Haiti requests extension of TPS

Haiti seeks extension of TPS

Haiti has formally written to the United States government seeking an extension of the Temporary Protected Status (TPS) for its nationals residing in the US.

The request, coming seven years after Haiti was devastated by an earthquake, is contained in a letter sent to the Department of Homeland Security last Friday.

Not fully recovered from earthquake

Government officials in the Haitian capital city, Port au Prince, said Haiti still has not fully recovered from the 2010 earthquake that killed an estimated 230,000 people and left more than a million others homeless.

In addition, the government pointed to the extensive damage caused by the passage of two hurricanes in recent years.

60,000 Haitians in the US on TPS

Haiti estimates that at least 60,000 of its nationals are living in the United states under the current TPS privilege. “A visit to the country by members of the US government would offer you (an) insight on the challenges that we continue to face,” Haitian Ambassador to the United States Paul Altidor wrote to Acting DHS Secretary Elaine Duke.

“The detrimental impacts of the recent hurricanes have complicated our ability to recover from the 2010 earthquake … resulting in major disruptions of living conditions in the short term,” he added.

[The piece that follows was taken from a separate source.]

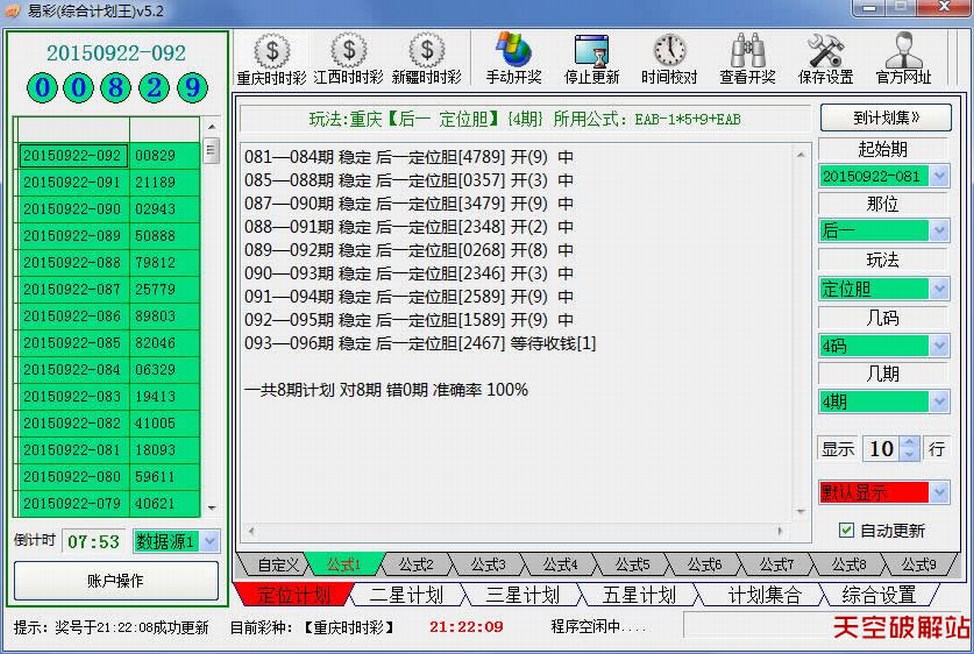Open the red 默认显示 dropdown
This screenshot has height=654, width=974.
(x=938, y=493)
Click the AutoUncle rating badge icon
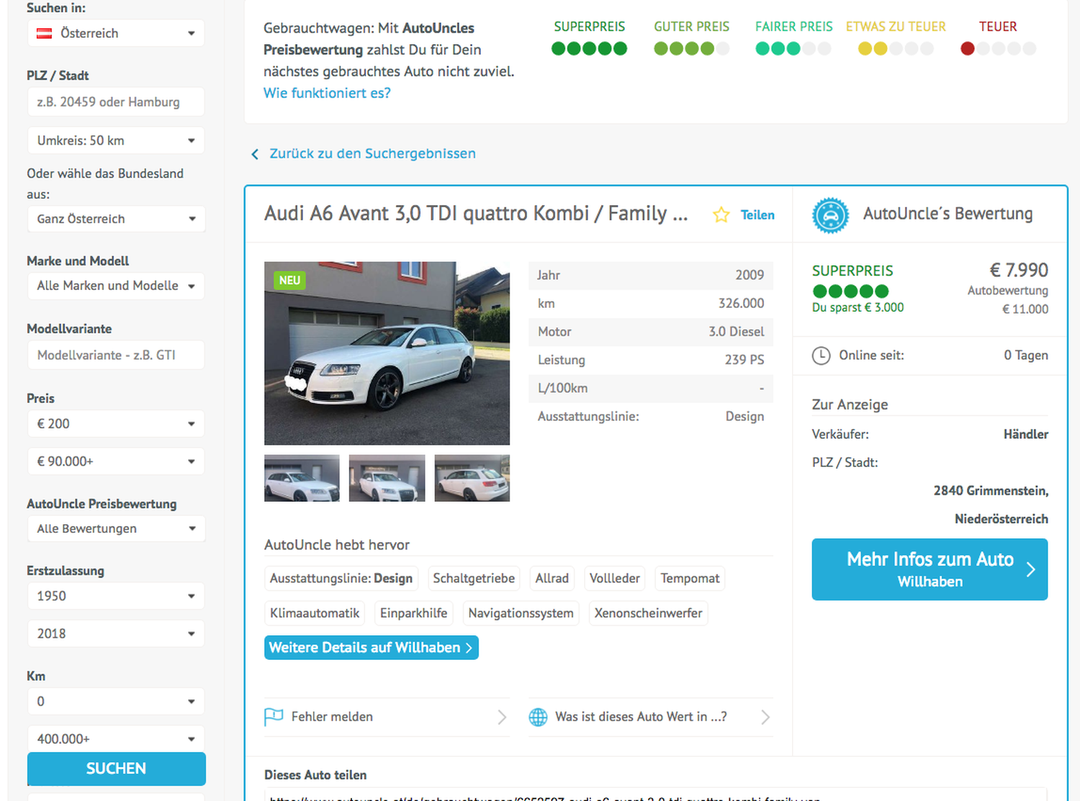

A TPS designation grants a temporary immigration benefit to certain nationals of designated countries, allowing them to live and work in the U.S. for a limited period. TPS is typically granted to citizens of developing countries affected by natural disasters.

In May, the then DHS Secretary, John Kelly, approved a six-month extension of TPS for the Haitian refugees, the fifth such extension since the original designation following the 2010 earthquake.

TPS expires January 22, 2018

Kelly urged Haitians living in the US without another immigration status other than TPS to “prepare for and arrange their departure” before the revised expiration on January 22, 2018.

But the Jovenel Moise administration says it is unable to handle the re-repatriation of its citizens, largely because of damage and flooding caused by last year’s Hurricane Matthew, and Hurricanes Irma and Maria last September.

The DHS is expected to review its decision on TPS for Haitians in November.